/*
%function [ranks,rho,F,prho,pi,piu]=mvrsample(A, varargin)
% MVRSAMPLE samples the minimum violation rankings for a directed network.
% Source: http://santafe.edu/~aaronc/facultyhiring/
%
% [ranks,rho,F,prho,pi,piu]=mvrsample(A, varargin)
%
% MVRSAMPLE(A) samples the minimum violation rankings for a directed
% network, based method described in Clauset, Arbesman, Larremore (2015).
% A is a matrix of size N x N representing a directed network. Each
% element A(i,j) should be a natural number. Self-loops are allowed.
% MVRSAMPLE automatically detects whether A meets the requirements of
% the method.
%
% The MVR sampling procedure works as follows:
% 1) Initially, nodes are ranked in descreasing order of their out-
% degree. The score of this ranking 'pi' is the number of directed
% edges (u,v) for which pi(v) is better than pi(v).
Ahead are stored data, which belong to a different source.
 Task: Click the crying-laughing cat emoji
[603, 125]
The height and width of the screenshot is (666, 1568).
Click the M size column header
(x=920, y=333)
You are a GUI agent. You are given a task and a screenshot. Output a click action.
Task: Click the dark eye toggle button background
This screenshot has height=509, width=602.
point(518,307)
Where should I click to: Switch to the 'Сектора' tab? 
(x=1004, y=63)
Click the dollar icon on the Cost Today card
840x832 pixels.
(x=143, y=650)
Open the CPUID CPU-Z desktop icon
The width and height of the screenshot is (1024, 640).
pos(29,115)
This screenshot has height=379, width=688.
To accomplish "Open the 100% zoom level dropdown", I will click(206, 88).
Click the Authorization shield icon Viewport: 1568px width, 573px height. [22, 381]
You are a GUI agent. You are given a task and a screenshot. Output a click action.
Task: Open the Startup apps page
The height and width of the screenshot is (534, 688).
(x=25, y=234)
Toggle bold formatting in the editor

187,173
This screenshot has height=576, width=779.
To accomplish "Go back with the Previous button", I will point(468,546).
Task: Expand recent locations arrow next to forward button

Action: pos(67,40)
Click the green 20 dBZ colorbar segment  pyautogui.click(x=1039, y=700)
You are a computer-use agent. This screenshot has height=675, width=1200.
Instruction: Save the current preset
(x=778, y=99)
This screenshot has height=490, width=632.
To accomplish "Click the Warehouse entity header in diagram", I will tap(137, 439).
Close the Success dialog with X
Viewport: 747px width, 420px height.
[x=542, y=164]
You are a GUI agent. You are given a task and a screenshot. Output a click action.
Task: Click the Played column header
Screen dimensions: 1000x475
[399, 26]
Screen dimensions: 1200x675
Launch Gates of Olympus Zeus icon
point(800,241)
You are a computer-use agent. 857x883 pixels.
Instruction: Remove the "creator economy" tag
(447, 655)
% 2) We then search over rankings to minimize the number of such
% violations. The algorithm used is a zero-temperature Markov chain
% Monte Carlo (MCMC) sampler, which has several user-definable
% parameters that specify length of burn in, number of samples to
% take, and spacing between samples.
% 3) By default, this procedure is performed once. Optionally, it can be
% performed multiple times and the results averaged. Each repetition
% can be run on a bootstrap of the edges, which would better capture
% natural variability in the edge generating process (assuming edges
% can be treated iid).
% 4) The algorithm returns several outputs that capture the results of
% the sampler: the average ranking and rho across all repetitions,
% and optionally the individual rankings and rhos for each
% repetition.
%
%
% Example:
% A = rand(100,100)<0.1;
% names = (1:n)';
% [ranks,rho,F] = mvrsample(A,'names',names);
% names(ranks(:,1))
%
% [ranks,rho,F] = mvrsample(A,'names',names,'bootstrap','reps',10);
%
%
% Outputs:
% 'ranks' is a N x 2 matrix whose rows give the (index, mean pi
% score) for each node in A, in descending order of mean pi,
% across repetitions.
% 'rho' is a scalar that gives the fraction of edges in A that violate
% the ranks ordering.
% 'F' is a N x N matrix that is equivalent to A under the ranking given
% by ranks.
% 'prho' is a 1 x N vector containing the rho values for each rep
% 'pi' is a reps x N matrix containing the pi vectors for each rep
% 'piu' is a reps x N matrix containing the stddev of pi for each rep
%
%
% For more information, try 'type mvrsample'
% Version 1.0 (2015 February)
% Copyright (C) 2015 Aaron Clauset (University of Colorado Boulder)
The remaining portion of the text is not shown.